Streaming Wrapper Schedule
| Accumulated speech | Silence threshold | Effect |
| ≤ 5 s | 2.0 s | Avoid cutting short turns too early. |
| 5-10 s | 1.5 s | Normal conversational segmentation. |
| 10-15 s | 1.0 s | Start tightening long turns. |
| 15-30 s | 0.8 s | Faster cuts. |
| 30-45 s | 0.4 s | Prevent very long ASR segments. |
| > 45 s | 0.1 s | Force splitting. |
Native fsmn-vad Schedule
| Accumulated speech | Silence threshold |
| ≤ 5 s | 800 ms |
| 5-10 s | 600 ms |
| 10-20 s | 500 ms |
| 20-30 s | 400 ms |
| > 30 s | 300 ms |
# Default: dynamic_silence=True
model.generate(input="audio.wav")
# Disable dynamic silence thresholds
model.generate(input="audio.wav", dynamic_silence=False)
# Custom schedule: (duration_limit_ms, silence_threshold_ms)
model.generate(input="audio.wav", silence_schedule=[
(5000, 1000),
(15000, 500),
(float("inf"), 200),
])
from funasr import AutoModel
from funasr.models.fsmn_vad_streaming.dynamic_vad import DynamicStreamingVAD
vad_model = AutoModel(model="fsmn-vad", device="cuda:0")
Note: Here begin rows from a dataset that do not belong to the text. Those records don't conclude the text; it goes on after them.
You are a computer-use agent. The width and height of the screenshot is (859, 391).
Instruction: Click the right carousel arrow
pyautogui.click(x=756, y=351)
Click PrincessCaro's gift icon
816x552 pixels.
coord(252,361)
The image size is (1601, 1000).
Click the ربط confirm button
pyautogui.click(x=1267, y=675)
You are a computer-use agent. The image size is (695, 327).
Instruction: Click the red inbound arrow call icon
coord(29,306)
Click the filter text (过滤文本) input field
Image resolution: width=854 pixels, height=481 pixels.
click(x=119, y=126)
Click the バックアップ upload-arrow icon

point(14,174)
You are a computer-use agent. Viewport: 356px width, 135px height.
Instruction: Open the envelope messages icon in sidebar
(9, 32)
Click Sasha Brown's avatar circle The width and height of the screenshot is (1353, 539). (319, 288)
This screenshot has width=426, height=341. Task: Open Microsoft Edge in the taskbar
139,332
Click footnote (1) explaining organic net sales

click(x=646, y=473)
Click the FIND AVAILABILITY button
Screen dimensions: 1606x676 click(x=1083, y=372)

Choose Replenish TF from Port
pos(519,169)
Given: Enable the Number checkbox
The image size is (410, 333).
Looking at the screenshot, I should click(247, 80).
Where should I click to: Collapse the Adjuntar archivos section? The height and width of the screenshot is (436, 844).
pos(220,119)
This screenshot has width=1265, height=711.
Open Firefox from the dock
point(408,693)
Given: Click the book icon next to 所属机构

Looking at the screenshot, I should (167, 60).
vad = DynamicStreamingVAD(vad_model)
for chunk in audio_stream:
segments = vad.feed(chunk)
for start_ms, end_ms in segments:
print(f"Speech: {start_ms}-{end_ms} ms")
final_segments = vad.finalize()
API Reference
AutoModelVLLM
| Parameter | Default | Description |
model | - | ModelScope/Hugging Face id or local model directory. |
hub | "ms" | "ms", "modelscope", "hf", or "huggingface". |
device | "cuda:0" | PyTorch audio encoder and adaptor device. |
dtype | "bf16" | "bf16", "fp16", or "fp32". |
tensor_parallel_size | 1 | Number of GPUs used by vLLM tensor parallelism. |
gpu_memory_utilization | 0.8 | Fraction of GPU memory reserved for the vLLM KV cache. |
max_model_len | 4096 | Maximum vLLM sequence length. |
generate()
| Parameter | Default | Description |
inputs | - | Audio path, path list, numpy array, tensor, wav.scp, or JSONL. |
language | None | Language hint, for example "中文", "English", or "日本語". |
hotwords | None | List of hotwords to include in the ASR prompt. |
itn | True | Apply inverse text normalization. |
max_new_tokens | 512 | Maximum generated tokens per sample. |
temperature | 0.0 | Greedy decoding by default. |
repetition_penalty | 1.0 | Penalty used by vLLM generation. |
Return format: [{"key": str, "text": str, "timestamps": [...]}]. Timestamps are emitted when the model includes the optional CTC decoder and tokenizer.
FAQ
- Q: Why is the first startup slow?
- vLLM initializes the KV cache and CUDA graphs, and FunASR may extract LLM weights from
model.pt. This can take about 60-90 seconds on the first run.
- Q: What should I do for CUDA OOM?
- Lower
gpu_memory_utilization, lower max_model_len, or increase tensor_parallel_size.
- Q: Can Paraformer use vLLM?
- No. Paraformer is non-autoregressive and does not benefit from vLLM KV-cache decoding.
- Q: WebSocket service or
streaming_generate()?
- Use the WebSocket service for production real-time ASR with VAD endpoints. Use
streaming_generate() for SDK integration or chunk-level demos.
- Q: The browser cannot access my microphone on a remote server.
- Chrome requires HTTPS or localhost for microphone access. Use
ssh -L 10095:localhost:10095 <server> and open the client from localhost.